Woups Laflammèche est né vers l’âge de deux ans, en regardant la lumière des phares d’autobus se glisser à travers les lattes du store vénitien sur les murs et le plafond du salon. C’est sur leurs lignes dansantes qu’allait s’écrire sa vie. À l’âge de raison, il racontait des histoires de peur à son frère et ses sœurs pour les faire patienter avant le réveillon de Noël.

Adolescent, poète comme tout le monde, il voulut marier peinture et parlure. La peinture n’a pas voulu de lui, alors il a eu la vie dure. Pendant de longues années, il a parcouru les rues de Montréal à essayer d’acheter des yeux, des oreilles pour ses Aventures de Woups Laflammèche et la tribu des Anwouèyes. Un fablier rock illustré. Place aux poètes, Radio Centreville, rue Prince Arthur. Autoédition, librairie, concierge de solitude. Dur, dur...
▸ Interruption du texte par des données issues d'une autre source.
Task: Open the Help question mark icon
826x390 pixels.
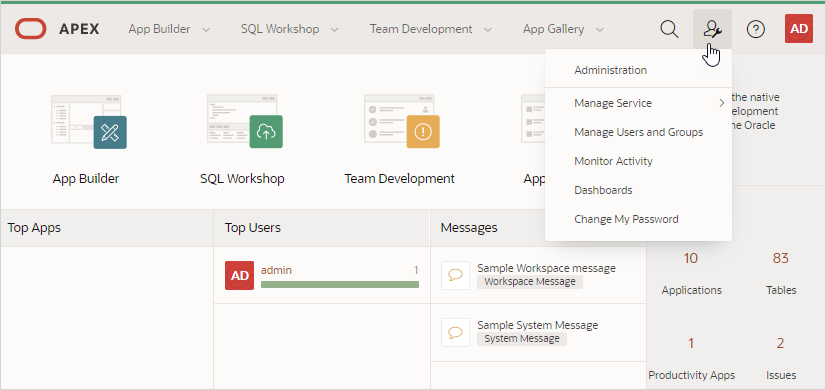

Au mitan de sa vie, il s’est mis à enseigner pour fonder une famille. C’est en enseignant qu’il apprend, et en apprenant qu’il enseigne : le français aux immigrants, en classe d’accueil, en soutien linguistique. Pendant 30 ans! Des projets, des spectacles, des concours de menteries. Et le conte, sous toutes ses facettes, avec André, Franck, Nadine, Sylvi, Joan, Judith...

Maintenant à la retraite, il peut enfin courir après tous les lapins du pouvoir désoxyribonuclétiel des mots. Vous pouvez le suivre sur son blogue Woups... ma grammaire! Ou vous pouvez croire au petit bonhomme sur la lune et écouter ce qu’il raconte.